Title: Re: Help to understand the Big Bang
Post by: timelessbeing on March 17, 2019, 06:15:05 am
it is arrogant ego to think more research is going to supply the answer

Holy shit. That's the dumbest thing I've heard all week. Talk about arrogance!
Title: Help to understand the Big Bang
Post by: Dubbie on March 17, 2019, 07:41:54 am
My favourite definition of the word faith (in the religious sense of the word) is; “Believing something you know ain’t so”
Thanks to Mark Twain for that insightful gem.

What distinguishes knowing something like what colour your front door is, and knowing that God is listening when you think thoughts directed to him?

One is called knowledge, the other is called faith. Why the distinction?

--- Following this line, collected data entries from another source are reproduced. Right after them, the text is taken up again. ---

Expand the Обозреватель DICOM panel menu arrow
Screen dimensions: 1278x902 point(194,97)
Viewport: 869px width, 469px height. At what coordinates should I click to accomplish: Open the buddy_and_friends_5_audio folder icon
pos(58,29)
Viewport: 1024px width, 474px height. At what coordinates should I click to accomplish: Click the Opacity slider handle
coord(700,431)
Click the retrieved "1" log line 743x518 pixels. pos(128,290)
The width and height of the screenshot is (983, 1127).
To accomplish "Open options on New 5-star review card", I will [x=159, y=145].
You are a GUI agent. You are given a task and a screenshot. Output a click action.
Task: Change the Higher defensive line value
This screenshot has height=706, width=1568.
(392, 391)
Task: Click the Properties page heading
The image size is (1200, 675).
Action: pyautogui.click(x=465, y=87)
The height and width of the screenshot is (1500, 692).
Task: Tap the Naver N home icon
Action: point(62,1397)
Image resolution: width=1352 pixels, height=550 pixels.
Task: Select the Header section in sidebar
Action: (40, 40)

I have enjoyed this thread a lot. Especially Mr Scram’s posts. He has patiently and lucidly posted my thoughts for me without me having to lift a finger [emoji3]
Title: Re: Help to understand the Big Bang
Post by: BrianHG on October 05, 2019, 08:11:59 am
Episodes 4 through 8 get really good.  The interviews are thorough.
The first are a little slow, but the OP did say:
Help to understand the Big Bang
This cannot be done in a paragraph of text, and we don't know everything, so these 8 docus put together some of the leading ideas.

(Ok, I admit this may confuse the shit out of him.....)  ;)
This year's episode #9 has just been released:

https://www.youtube.com/watch?v=8CChnwOsg9I (https://www.youtube.com/watch?v=8CChnwOsg9I)

This link has the first 8 episodes: https://www.eevblog.com/forum/chat/helpto-understand-the-big-bang/msg2196393/#msg2196393 (https://www.eevblog.com/forum/chat/helpto-understand-the-big-bang/msg2196393/#msg2196393)

This year's episode #10 has just been released:

https://www.youtube.com/watch?v=xXL0N3elFLE (https://www.youtube.com/watch?v=xXL0N3elFLE)
Title: Re: Help to understand the Big Bang
Post by: SiliconWizard on October 05, 2019, 07:22:19 pm
I need help understanding The Big Bang Theory too, it's one of the most annoying sitcoms out there.  :-+
hahahaha I have to confess that I like it!

I used to when I was younger, but now it just seems so stilted.

The authors seem to hold some grudge against the quantum physics crowd, which by itself is rather funny.